Highlights of the report include:
- No change in the prevalence of high blood pressure among U.S. adults, including whites, blacks, and Mexican Americans.
- More blacks have high blood pressure than whites or Mexican Americans.
- Among those with high blood pressure, the percentage who were aware of their condition increased from 69.6 percent in 1999-2000 to 80.6 percent in 2007-2008.
- The percentage of those with hypertension treated with drugs increased from 60.2 percent in 1999-2000 to 73.7 percent in 2007-2008.
- The percentage of adults who control their blood pressure increased from 30.3 percent in 1999-2000 to 48.4 percent in 2007-2008.
These data were gathered from the National Health and Nutrition Examination Surveys (NHANES).
Commenting on the report, Dr. Gregg Fonarow, a professor of cardiology at the University of California, Los Angeles, said that "high blood pressure represents a major modifiable cause of heart attack, heart failure, stroke, kidney failure and premature death in the United States."
This new data from the CDC shows that, due to collective efforts, significant progress has been made in the awareness, treatment and control of hypertension, he said.

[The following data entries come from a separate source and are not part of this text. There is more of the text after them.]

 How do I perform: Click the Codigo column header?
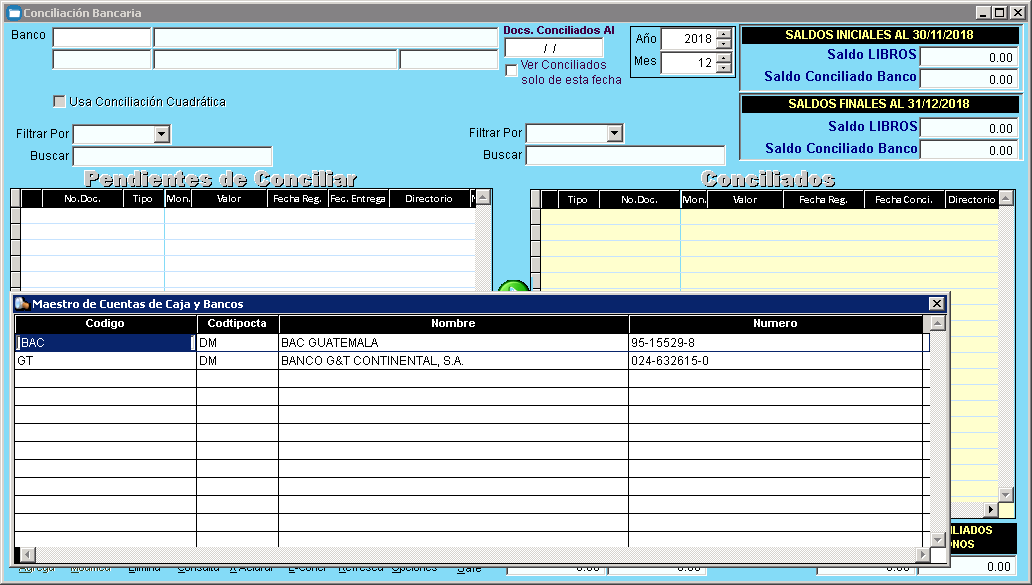[105, 324]
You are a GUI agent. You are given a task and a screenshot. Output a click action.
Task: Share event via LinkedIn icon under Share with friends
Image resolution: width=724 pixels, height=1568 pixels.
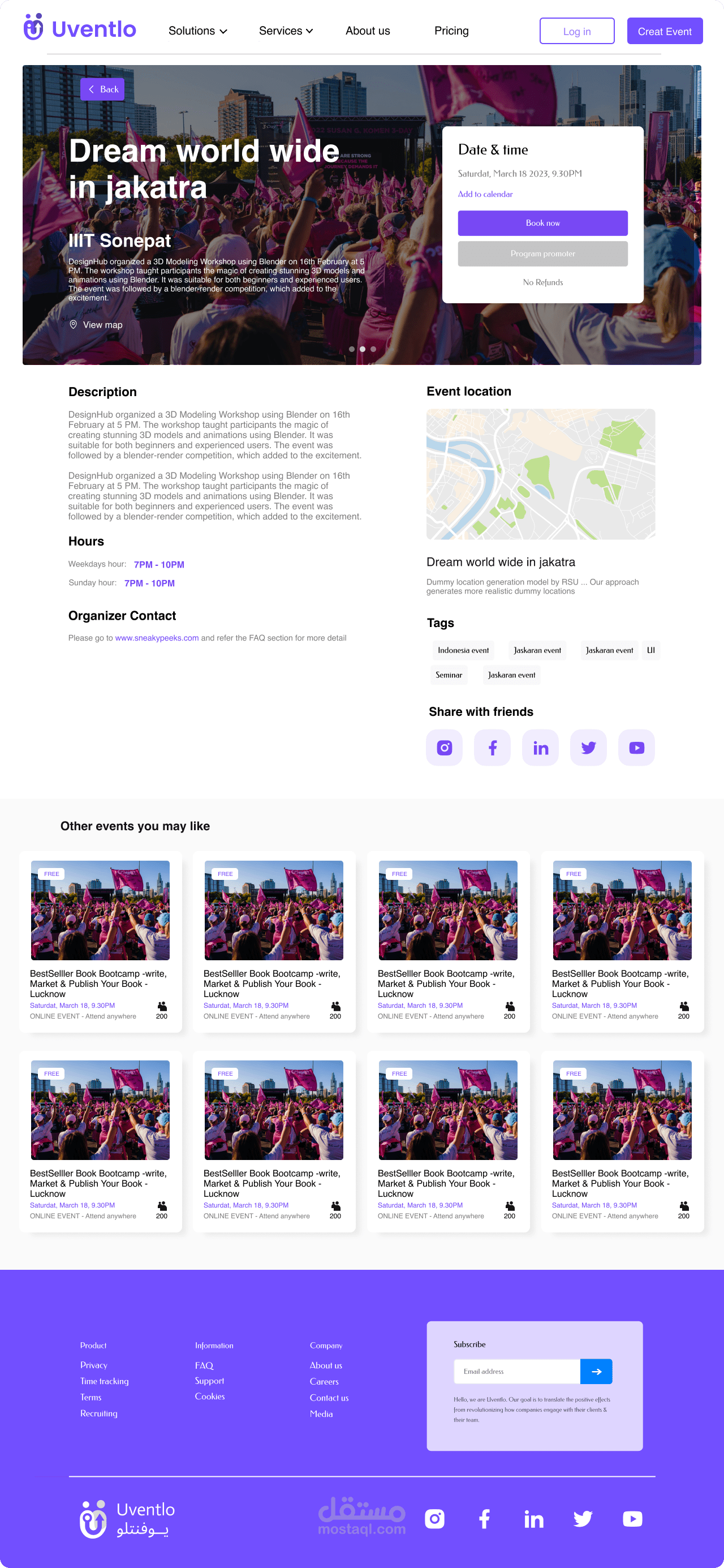coord(540,748)
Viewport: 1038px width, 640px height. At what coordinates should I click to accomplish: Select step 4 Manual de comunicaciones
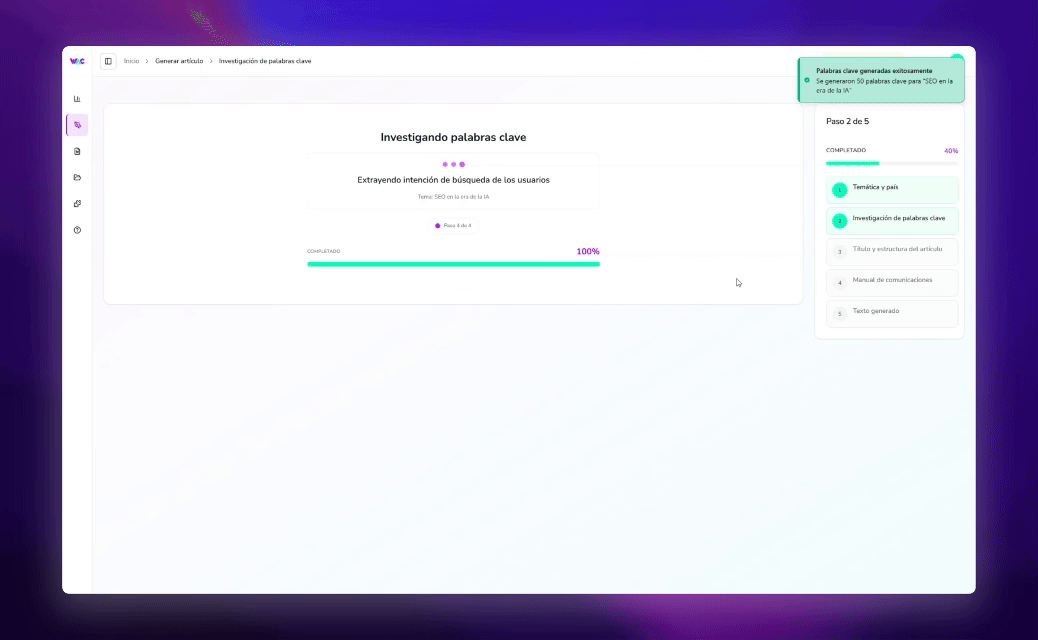point(891,282)
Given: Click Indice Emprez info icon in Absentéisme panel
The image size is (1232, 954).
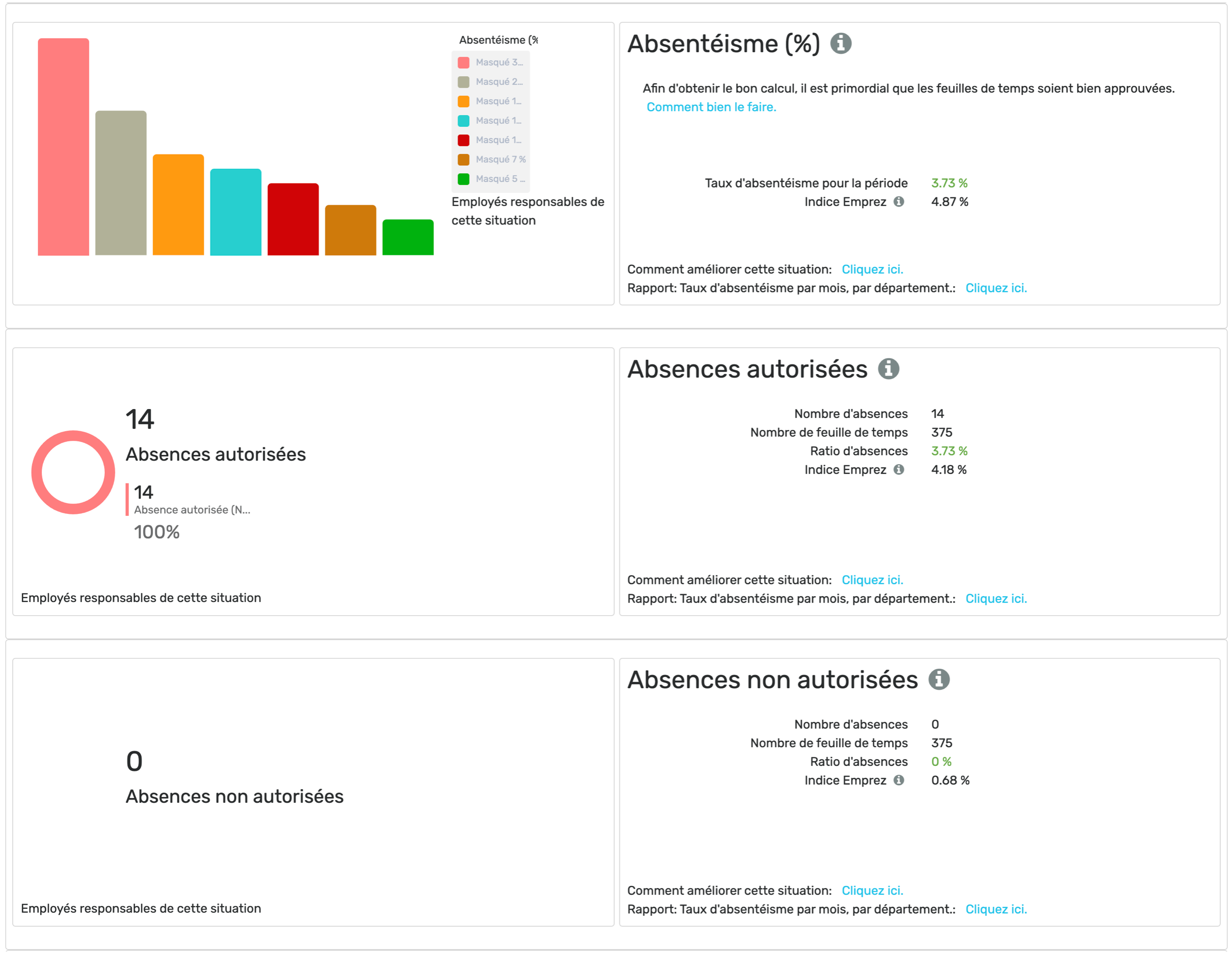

"After decades of very little progress, the percent of adults with high blood pressure who have their high blood pressure controlled increased substantially," Fonarow said.
"Nevertheless, with slightly over 50 percent of adults with high blood pressure still having not achieved adequate control of their blood pressure, much work remains to fully implement effective cardiovascular preventive measures nationwide," he added.